== Exercise directions ==
Work out how many lines below contain the word "agent". Only the number is wanted.

== Exercise material ==
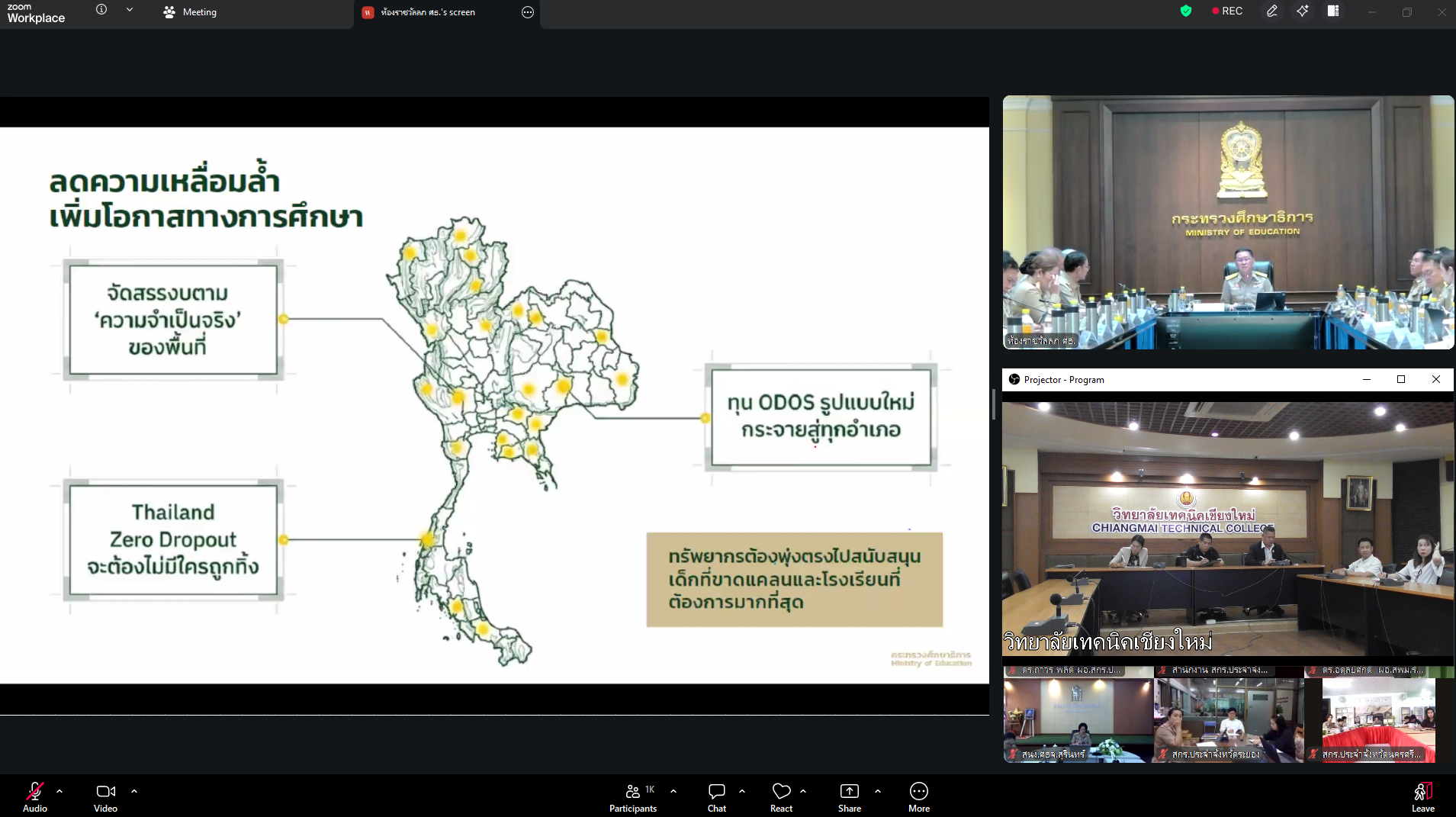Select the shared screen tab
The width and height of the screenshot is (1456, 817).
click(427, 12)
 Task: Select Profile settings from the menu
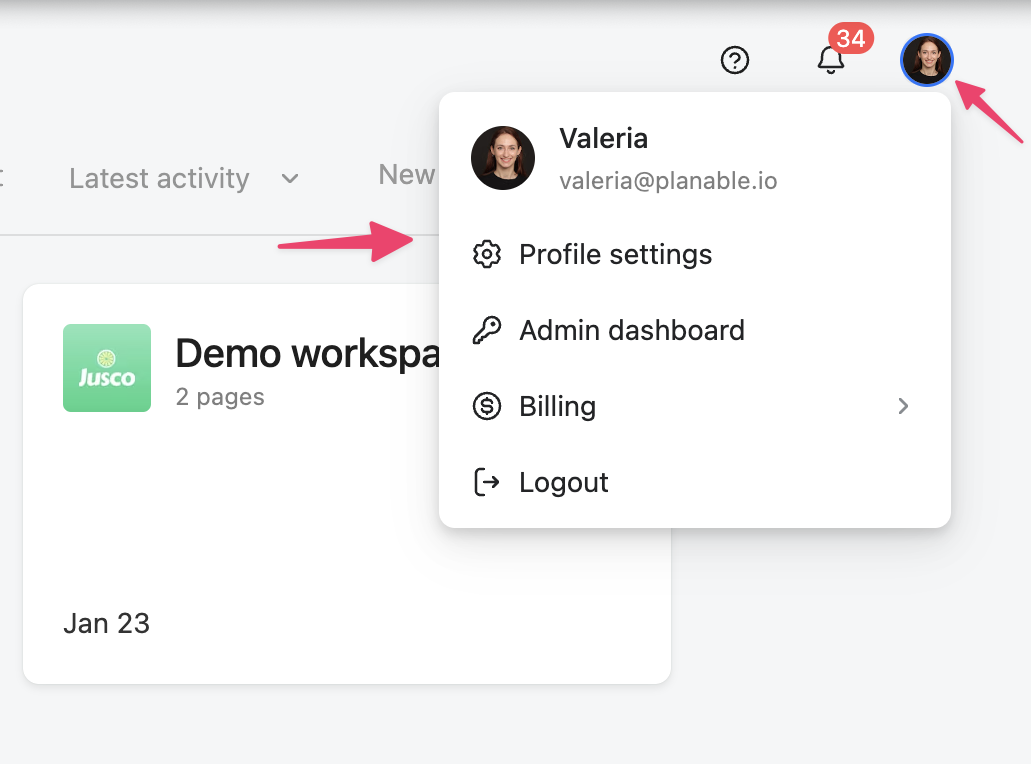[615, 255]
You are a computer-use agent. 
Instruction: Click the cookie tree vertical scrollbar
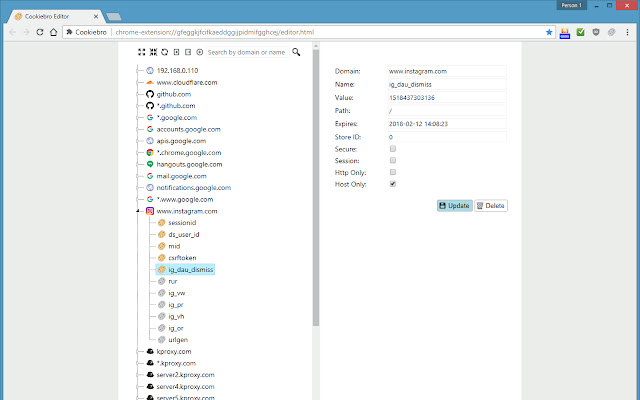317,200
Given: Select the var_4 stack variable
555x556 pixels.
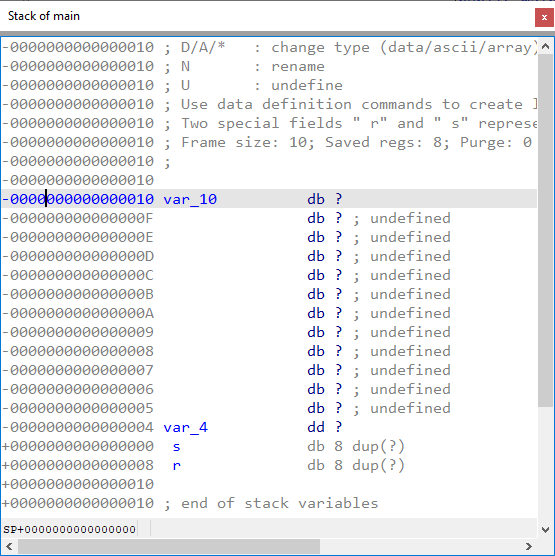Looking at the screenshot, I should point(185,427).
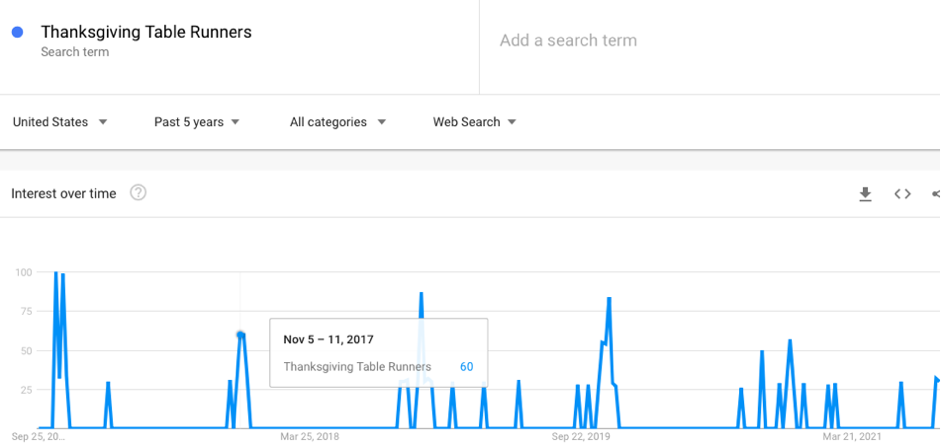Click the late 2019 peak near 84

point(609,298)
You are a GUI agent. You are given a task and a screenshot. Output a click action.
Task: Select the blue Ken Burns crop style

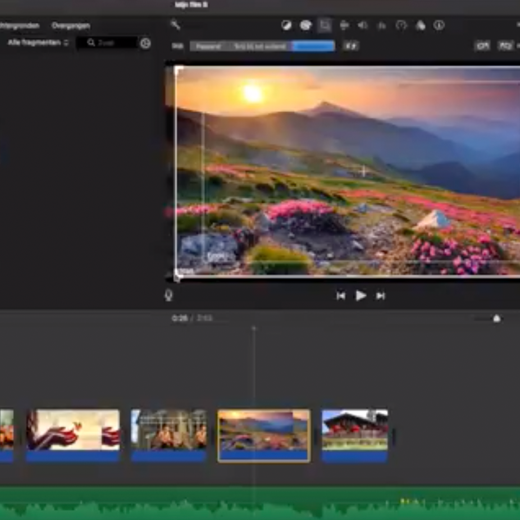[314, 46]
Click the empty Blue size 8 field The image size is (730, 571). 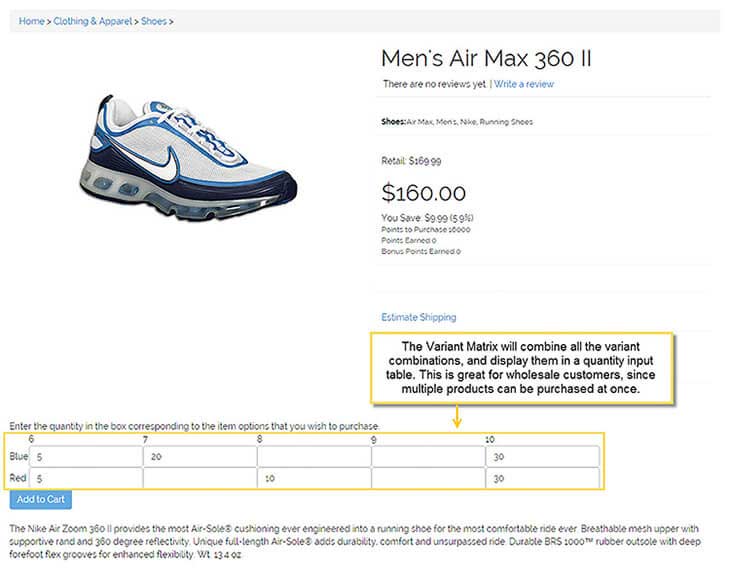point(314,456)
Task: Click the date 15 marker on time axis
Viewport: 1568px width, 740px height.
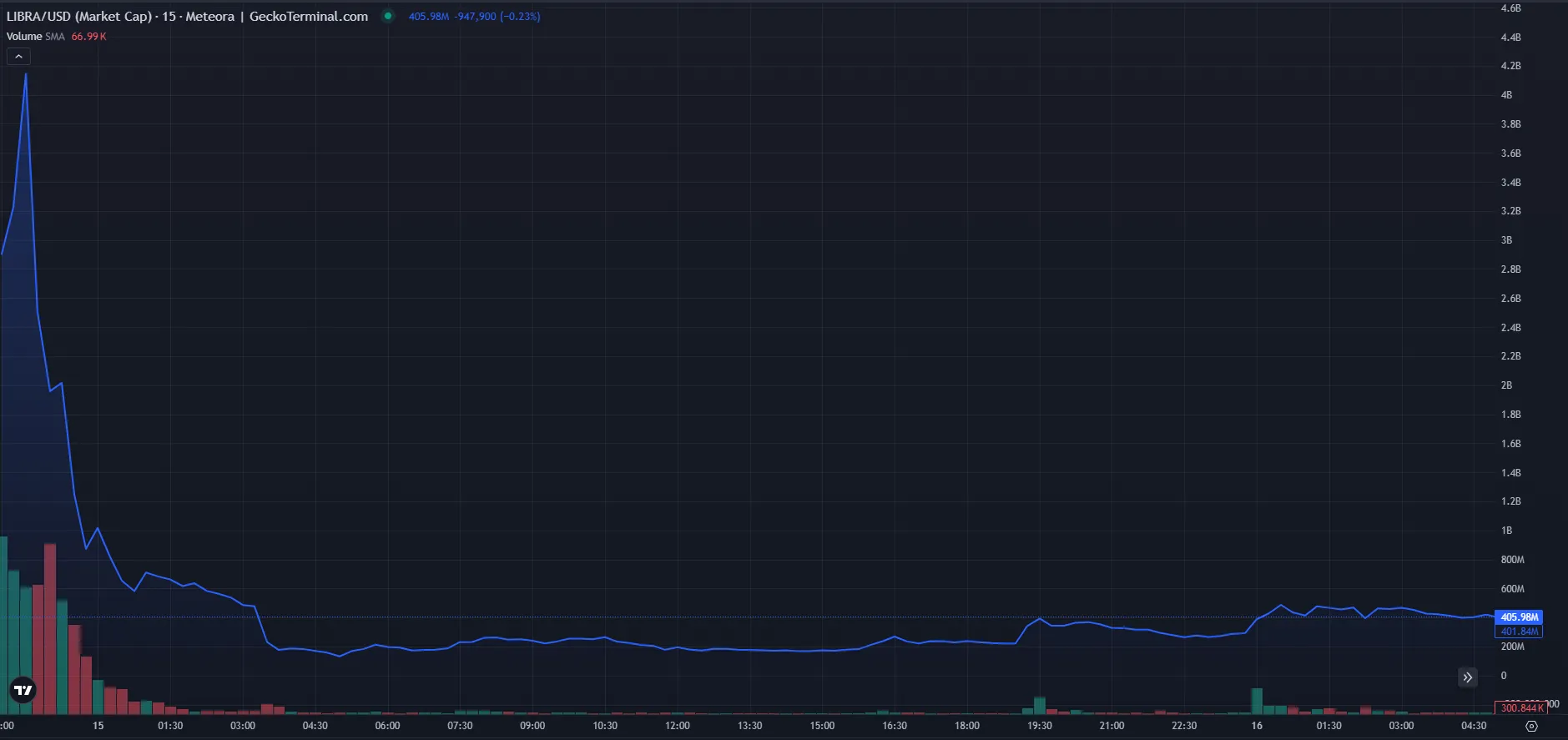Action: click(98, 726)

== Solution to this problem ==
2